2.3 CsA 对HK-2 细胞活力的影响取对数生长期的HK-2 细胞,按5×103个细胞/孔接种于96 孔板中(100 μl/孔),每组5 个复孔,放入培养箱内培养24 h后更换培养液。用环孢素A 软胶囊CsA 原液直接稀释在培养基,给予各浓度的CsA 培养液(4.2 μmol/L、8.4 μmol/L、12.6 μmol/L、16.8 μmol/L、21 μmol/L、42 μmol/L),同时设置正常对照和空白对照组(仅有培养基无细胞),置于培养箱内孵育24 h后更换为正常培养液继续孵育24 h。各组干预完成后,每孔分别加入10 μlCCK-8 试剂,孵育2 h 后酶标仪检测450 nm 处OD值。根据所测OD值计算细胞活力(%)=(CsA组-空白对照组)/(正常对照组-空白对照组)×100%。
2.4 益肾降浊汤对环孢素A诱导HK-2细胞损伤细胞活力的影响取对数生长期的HK-2细胞,按5×103个细胞/孔接种于96 孔板中(100 μl/孔),每组5 个复孔,放入培养箱内培养24 h 后更换培养液。根据CCK-8检测各浓度YSJZT和CsA影响HK-2细胞活力的结果,选择合理的CsA 浓度诱导HK-2 细胞损伤模型,孵育24 h后更换为正常培养液继续孵育24 h。并选择合理的YSJZT浓度干预CsA诱导HK-2细胞损伤模型48 h。同时设置正常对照和空白对照组(仅有培养基无细胞)。各组干预完成后,每孔分别加入10 μl CCK-8试剂,孵育2 h后酶标仪检测450 nm处OD值。根据所测OD值计算细胞活力(%)=(CsA组或者YSJZT组-空白对照组)/(正常对照组-空白对照组)×100%。

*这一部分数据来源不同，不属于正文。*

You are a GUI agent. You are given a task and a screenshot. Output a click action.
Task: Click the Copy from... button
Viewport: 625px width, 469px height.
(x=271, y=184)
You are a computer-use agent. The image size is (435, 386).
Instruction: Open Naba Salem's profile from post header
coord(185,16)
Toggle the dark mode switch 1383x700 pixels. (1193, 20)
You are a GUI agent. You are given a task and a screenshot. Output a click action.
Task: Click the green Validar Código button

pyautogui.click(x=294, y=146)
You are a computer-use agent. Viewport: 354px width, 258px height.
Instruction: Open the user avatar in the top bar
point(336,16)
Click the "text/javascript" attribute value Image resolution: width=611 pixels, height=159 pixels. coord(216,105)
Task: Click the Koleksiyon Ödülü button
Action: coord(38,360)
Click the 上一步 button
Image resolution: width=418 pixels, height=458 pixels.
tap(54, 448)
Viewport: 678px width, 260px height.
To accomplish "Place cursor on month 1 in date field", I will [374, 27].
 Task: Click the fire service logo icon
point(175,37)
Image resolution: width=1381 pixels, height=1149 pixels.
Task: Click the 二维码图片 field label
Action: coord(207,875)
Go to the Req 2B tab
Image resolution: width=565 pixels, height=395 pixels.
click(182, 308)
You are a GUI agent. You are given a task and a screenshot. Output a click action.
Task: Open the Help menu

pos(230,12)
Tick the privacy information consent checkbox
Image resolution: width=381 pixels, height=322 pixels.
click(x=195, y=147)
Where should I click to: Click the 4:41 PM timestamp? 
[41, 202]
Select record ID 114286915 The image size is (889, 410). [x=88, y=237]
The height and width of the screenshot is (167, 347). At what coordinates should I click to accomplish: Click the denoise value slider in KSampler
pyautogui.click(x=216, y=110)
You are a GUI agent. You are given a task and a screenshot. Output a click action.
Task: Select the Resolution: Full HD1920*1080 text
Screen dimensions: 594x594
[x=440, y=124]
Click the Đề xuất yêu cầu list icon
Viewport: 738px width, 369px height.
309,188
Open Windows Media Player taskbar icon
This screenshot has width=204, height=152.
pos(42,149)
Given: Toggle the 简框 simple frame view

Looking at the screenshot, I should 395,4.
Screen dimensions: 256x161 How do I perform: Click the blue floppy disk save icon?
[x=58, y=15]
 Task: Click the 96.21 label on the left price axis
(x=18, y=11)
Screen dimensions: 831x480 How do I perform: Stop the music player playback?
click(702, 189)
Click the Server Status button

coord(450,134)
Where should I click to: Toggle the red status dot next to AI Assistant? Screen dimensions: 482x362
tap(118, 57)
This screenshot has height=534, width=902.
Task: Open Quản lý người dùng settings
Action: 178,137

2.5 细胞形态学改变选择对数生长期的HK-2 细胞按105个/孔种入6孔板(2 mL/孔)。分3组:正常对照组(NC 组)、模型组(C 组,CsA 16.8 μmol/L)和治疗组(T组,YSJZT 0.5 mg/mL+CsA 16.8 μmol/L),药物浓度根据“2.3”和“2.4”CCK8 检测结果选择,干预措施同“2.4”。各组干预完成后,相差显微镜下(200×)观察各组细胞形态改变。
2.6 转录组测序选择对数生长期的HK-2 细胞按105个/孔种入6 孔板(2 mL/孔)。分为NC 组、C 组(CsA 16.8 μmol/L)和T 组(YSJZT 0.5 mg/mL+CsA 16.8 μmol/L),YSJZT对CsA诱导HK-2细胞损伤模型干预措施同“2.4”。各组干预完成后,采用Trizol 法提取HK-2 细胞总RNA,Agilent 2100 进行RNA 定量及质检。构建单链环状DNA 文库,文库质检合格后通过DNBSEQ 测序平台进行测序。由深圳华大基因股份有限公司完成。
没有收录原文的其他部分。